It was indeed a great day, even though my sister had to depart and she could not go to watch the movie with me. I loved _The Desolation of Smaug_ and I got nice presents, including a beautiful _Harry Potter_ wand complete with its wooden box, glass lid and everything.

@Coyote: There was indeed a big, bad wolf following me around all day, I wonder why... I guess that the wolf could not tell the difference between red and violet, but it was okay because I love wolves =)
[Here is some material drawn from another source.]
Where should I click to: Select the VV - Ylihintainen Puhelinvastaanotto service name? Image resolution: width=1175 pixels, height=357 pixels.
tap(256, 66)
@Reaver: Thanks, you are the best!! That should have been la instead of el, but otherwise it's correct. I am looking forward to see you in the chat one of these days...


----------



## Butterfly

Ahh... I missed it. Wasn't able to get on the forum yesterday.

But

Happy Birthday Shielawisz.


----------



## Ireth

Happy (belated) birthday, Sheila!


----------



## Legendary Sidekick

I'm a week late, Sheila, but happy birthday anyway. I'm too caught up in all the other birthdays I'm celebrating this week. In addition to Christmas itself being a birthday, there's…

Mine: today
My aunt's mom: Christmas
A friend: the 27th, but we'll get together today
My mother-in-law: the 28th
My oldest daughter: the 29th


Here's my early birthday dinner prepared by my wife last night…

*BEEF WELLINGTON*






*SPINACH SALAD WITH ORANGES AND ROASTED WALNUTS*





*ROASTED RED RUSSET POTATOES*





*LEMON CHEESE CAKE WITH LIME AND DESSERT WINE*

Oh… and I didn't show a pic with the candles. You'll just have to guess my age, though it's hard to do without looking at the candles.



Spoiler: my age


----------



## Reaver

*Happy Birthday!*

:dance:HAPPY BIRTHDAY LEGENDARY SIDEKICK!:dance:




I hope that today is the best day ever my friend!

May you live as long as you want but never want as long as you live.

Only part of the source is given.